Un mot sur l’exposition « Photographier le patrimoine du Liban 1864 – 1970 » ?

Elle intervient dans le cadre du 150e anniversaire de la Bibliothèque Orientale de l’Université Saint-Joseph de Beyrouth. Une sélection est présentée, qui constitue un document rare, avec des paysages, des monuments, des scènes de la vie sociale du Liban, pour la période 1864-1970. Les jésuites de Beyrouth sont des collecteurs, des pionniers dans l’étude de l’archéologie et de la préhistoire libanaises. Ces clichés montrent plus que n’importe quelle parole comment le patrimoine architectural et culturel du pays s’est transformé. Et ce qui me réjouit et qui est merveilleux, c’est que la BO numérise ces clichés, avec le soutien de la Fondation Boghossian, et avec notre coopération française à travers l’Institut national du patrimoine, qui, entre parenthèses, est une de mes créations comme ministre.

Le recteur de l’USJ, le P. Salim Daccache, est un homme remarquable qui m’impressionne par son érudition et son engagement humain. Il me précisait qu’il y avait encore des milliers de réserves de clichés. Il s’agit donc d’une mémoire visuelle inestimable. Pour l’exposition, évidemment, un choix a été fait, tourné vers des sites emblématiques comme Byblos, Baalbek, Tyr, Saïda et des régions comme la Békaa, le Chouf, à travers des images historiques souvent inédites. Moi-même qui ai visité ces lieux, je trouve cela touchant.

Qu’est-ce qui vous touche le plus ?

Ce pays ancestral me touche. Quelles qu’aient été les circonstances politiques, le mandat, etc., il y a une réalité humaine, une réalité culturelle, une réalité aussi des paysages antiques. Nous préparons d’ailleurs une exposition sur Byblos, en lien avec le Louvre, qui se tiendra au début de l’année prochaine et qui va être fantastique. Elle devait avoir lieu il y a quelques mois, mais nous avons dû y renoncer à cause des bombardements israéliens sur le Liban qui rendaient le transport des œuvres trop risqué. Donc, nous avons reporté l’événement, d’un commun accord avec cette remarquable Direction générale des Antiquités (DGA) qui fait un travail exceptionnel.


Il y a une autre chose dont je suis très heureux. Je ne sais pas si j’ai le droit de l’annoncer : l’exposition « Divas » au musée Sursock à Beyrouth. Nous avons nous-mêmes conçu cette exposition sur les divas du monde arabe : Fayrouz, Oum Kalthoum, etc. Elle a rencontré un immense succès, et nous l’avons présentée à Amman. Grâce aux personnes extraordinaires qui animent le musée Sursock, et même si c’était très difficile, nous avons imaginé de la transporter à Beyrouth, au pays de Fayrouz. Nous avons cherché des mécénats, eux de leur côté, nous du nôtre.
Le musée Sursock accueillera « Divas » du 2 octobre 2025 au 4 janvier 2026. Je voudrais que ce soit un grand événement pour le Liban aussi et que des personnalités du monde entier viennent la voir.

Vous y serez ?

Bien sûr !

Comment est né votre amour pour le Liban ?

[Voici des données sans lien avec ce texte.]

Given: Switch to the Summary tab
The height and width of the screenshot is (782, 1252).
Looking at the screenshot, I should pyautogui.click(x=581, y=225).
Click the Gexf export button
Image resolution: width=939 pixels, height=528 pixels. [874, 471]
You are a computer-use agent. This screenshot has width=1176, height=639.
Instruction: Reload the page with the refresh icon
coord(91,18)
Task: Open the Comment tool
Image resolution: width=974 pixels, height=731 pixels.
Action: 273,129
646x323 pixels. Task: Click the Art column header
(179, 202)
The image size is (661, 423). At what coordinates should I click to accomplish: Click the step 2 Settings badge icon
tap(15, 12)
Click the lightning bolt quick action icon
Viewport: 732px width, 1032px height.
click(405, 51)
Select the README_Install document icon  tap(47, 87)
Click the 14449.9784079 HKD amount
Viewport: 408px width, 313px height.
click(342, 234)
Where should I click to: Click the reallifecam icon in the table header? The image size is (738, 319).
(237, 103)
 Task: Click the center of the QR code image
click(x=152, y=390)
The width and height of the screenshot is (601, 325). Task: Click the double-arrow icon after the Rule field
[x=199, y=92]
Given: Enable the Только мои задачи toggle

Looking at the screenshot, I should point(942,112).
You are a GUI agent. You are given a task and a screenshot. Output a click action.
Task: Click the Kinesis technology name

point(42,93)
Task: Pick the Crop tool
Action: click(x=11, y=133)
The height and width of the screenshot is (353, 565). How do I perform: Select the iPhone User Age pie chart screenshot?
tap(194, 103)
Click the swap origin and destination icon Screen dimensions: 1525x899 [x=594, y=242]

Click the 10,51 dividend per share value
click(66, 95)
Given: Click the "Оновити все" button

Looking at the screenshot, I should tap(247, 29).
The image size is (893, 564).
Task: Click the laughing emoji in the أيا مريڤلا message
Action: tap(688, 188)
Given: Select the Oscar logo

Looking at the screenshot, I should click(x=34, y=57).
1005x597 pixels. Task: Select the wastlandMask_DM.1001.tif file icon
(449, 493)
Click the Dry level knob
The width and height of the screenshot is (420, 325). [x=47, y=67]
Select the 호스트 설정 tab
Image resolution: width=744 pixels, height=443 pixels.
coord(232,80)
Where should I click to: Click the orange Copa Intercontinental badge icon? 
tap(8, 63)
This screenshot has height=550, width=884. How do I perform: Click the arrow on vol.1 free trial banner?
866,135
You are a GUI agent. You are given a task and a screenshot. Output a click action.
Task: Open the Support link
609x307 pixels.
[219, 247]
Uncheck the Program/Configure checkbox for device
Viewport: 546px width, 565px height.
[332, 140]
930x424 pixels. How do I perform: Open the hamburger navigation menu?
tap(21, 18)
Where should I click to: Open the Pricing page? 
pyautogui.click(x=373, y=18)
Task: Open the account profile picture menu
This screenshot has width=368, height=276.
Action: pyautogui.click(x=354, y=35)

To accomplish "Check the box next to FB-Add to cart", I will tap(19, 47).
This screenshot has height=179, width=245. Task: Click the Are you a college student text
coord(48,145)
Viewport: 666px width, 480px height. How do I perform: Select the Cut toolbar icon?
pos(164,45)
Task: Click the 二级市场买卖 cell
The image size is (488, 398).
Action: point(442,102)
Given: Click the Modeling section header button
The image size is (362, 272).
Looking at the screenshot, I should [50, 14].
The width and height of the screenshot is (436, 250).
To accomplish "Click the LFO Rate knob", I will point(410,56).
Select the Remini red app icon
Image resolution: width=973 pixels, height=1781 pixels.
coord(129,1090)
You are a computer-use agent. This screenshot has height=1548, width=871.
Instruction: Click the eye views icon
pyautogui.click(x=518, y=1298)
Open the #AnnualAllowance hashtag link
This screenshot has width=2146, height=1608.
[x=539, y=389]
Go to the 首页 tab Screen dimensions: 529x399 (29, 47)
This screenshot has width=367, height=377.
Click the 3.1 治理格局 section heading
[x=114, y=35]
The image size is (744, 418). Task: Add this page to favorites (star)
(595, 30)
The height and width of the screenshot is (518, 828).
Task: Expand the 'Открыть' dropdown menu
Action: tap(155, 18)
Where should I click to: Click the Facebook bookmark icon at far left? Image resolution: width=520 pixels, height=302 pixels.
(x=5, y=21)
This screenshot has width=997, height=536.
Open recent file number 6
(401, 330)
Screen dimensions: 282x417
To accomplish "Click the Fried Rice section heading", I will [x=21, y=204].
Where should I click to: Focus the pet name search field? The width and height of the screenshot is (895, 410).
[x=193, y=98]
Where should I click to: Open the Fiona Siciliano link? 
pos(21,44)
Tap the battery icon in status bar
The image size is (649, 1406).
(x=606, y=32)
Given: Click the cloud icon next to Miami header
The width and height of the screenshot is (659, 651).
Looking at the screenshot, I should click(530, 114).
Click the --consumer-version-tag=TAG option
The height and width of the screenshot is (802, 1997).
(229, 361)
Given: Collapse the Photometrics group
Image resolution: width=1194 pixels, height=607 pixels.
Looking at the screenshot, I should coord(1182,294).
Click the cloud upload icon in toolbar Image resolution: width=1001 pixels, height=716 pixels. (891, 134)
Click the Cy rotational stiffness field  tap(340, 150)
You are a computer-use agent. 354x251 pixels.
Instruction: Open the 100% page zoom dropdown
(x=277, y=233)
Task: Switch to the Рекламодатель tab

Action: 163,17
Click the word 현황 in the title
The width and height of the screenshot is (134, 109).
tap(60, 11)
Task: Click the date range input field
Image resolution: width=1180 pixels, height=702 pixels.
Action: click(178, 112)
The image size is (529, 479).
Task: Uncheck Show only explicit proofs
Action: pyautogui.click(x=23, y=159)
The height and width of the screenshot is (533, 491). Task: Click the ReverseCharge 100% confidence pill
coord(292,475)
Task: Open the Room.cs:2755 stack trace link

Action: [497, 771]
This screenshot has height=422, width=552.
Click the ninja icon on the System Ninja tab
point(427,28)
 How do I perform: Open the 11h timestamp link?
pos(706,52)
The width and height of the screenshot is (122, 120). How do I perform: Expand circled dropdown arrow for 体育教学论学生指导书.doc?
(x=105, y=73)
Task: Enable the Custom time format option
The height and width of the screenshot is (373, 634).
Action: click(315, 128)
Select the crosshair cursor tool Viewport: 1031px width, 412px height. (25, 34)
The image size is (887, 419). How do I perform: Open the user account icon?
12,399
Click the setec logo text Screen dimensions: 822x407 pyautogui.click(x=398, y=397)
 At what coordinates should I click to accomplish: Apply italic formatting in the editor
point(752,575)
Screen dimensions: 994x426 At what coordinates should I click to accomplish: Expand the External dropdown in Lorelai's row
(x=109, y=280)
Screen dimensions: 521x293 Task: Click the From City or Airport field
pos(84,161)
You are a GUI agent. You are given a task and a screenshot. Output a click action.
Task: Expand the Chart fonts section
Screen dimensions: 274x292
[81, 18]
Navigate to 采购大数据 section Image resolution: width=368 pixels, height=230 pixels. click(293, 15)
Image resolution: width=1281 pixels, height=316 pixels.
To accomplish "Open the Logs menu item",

Étudiant, l’été, je partais, seul, visiter un pays de la Méditerranée. Je suis allé au Liban à 21 ou 22 ans, pour le découvrir et pour rencontrer des gens de théâtre, car j’étais un amoureux du théâtre. En faculté de droit, en 1958-1959, j’avais créé une troupe d’étudiants multiconfessionnelle. Au Liban, j’ai donc été reçu très aimablement dans le village de Rachana qui était animé par les frères Basbous, des sculpteurs merveilleux et des artistes. L’année suivante, ils m’ont invité avec ma petite compagnie. Nous avons joué une pièce d’Eschyle, Les Sept contre Thèbes.

J’avais également créé, à Nancy, un Festival international de théâtre étudiant qui est devenu, plus tard, le Festival mondial du théâtre. Et j’ai invité des hommes de théâtre libanais. Je suis tombé amoureux du Liban.
 

Voilà un peu mon tempérament. Cela ne veut pas dire que je comprends tout : il y a des civilisations que je ne connais pas, et j’ignore la plupart des langues. Si je refaisais ma vie, je serais linguiste.

Vous êtes un grand défenseur de la langue arabe.

Des langues en général.

Mais vous vous êtes mobilisé pour l’arabe.

Parce que je suis à l’IMA. Nous avons d’ailleurs créé le TOEFL de la langue arabe, une certification internationale de maîtrise de la langue arabe.

Vous avez déclaré souhaiter que cette langue soit enseignée en France dans le cadre républicain et non dans des officines, n’est-ce pas ?

Exactement. J’ai récemment échangé à ce propos avec la ministre de l’Éducation nationale, Mme Borne. J’ai insisté sur le fait que l’arabe est la cinquième langue du monde, c’est une langue unique : une langue de savoir, de poésie, de science, de connaissance, une langue à l’origine de la révolution scientifique.

Est-il juste de dire que l’esprit qui sous-tend toutes vos expositions correspond à votre
tempérament ?

Absolument. J’espère toujours. Je vais très souvent visiter l’exposition « Trésors sauvés de Gaza –5000 ans d’histoire », dont L’Œuvre d’Orient est partenaire. Je suis bouleversé par le public qui vient. Tout à l’heure, j’ai rencontré des jeunes qui prêtaient attention à chaque objet. C’est merveilleux de considérer qu’une exposition sur Gaza se tient actuellement et suscite un grand engouement. Hormis l’exposition, il y a aussi des conférences, des diffusions de films, des débats, des rencontres.

Je crois que je suis le seul président de l’IMA, ou l’un des rares, à être allé à Gaza. C’était juste avant l’immonde agression du 7 octobre 2023. J’y ai passé une semaine, accueilli par le remarquable Institut français. J’ai rencontré des artistes et des créateurs. Je suis allé à Saint- Hilarion. J’ai été très impressionné par l’attachement de la population de Gaza à son histoire, au patrimoine, à l’archéologie, et précisément à Saint-Hilarion. J’ai été reçu par M. Jawdat Khoudery qui a sauvé et fait sortir de Palestine des œuvres que nous présentons.
Chaque jour, je passe au moins une heure dans cette exposition pour parler avec les visiteurs et comprendre pourquoi ils sont émus. En fait, l’histoire c’est le présent. L’histoire, c’est l’avenir. Un peuple qui ignore son histoire est un peuple qui perd son âme. Et pour citer Régis Debray qui avait repris à son compte une formule de François Mitterrand : « L’histoire est révolutionnaire ».

Vous êtes à la tête de l’IMA depuis plus de dix ans, quels sont les défis qui se présentent et les souhaits que vous formulez ?

Pour moi, les défis sont éternels. Il y a tellement de choses passionnantes que j’aimerais réaliser.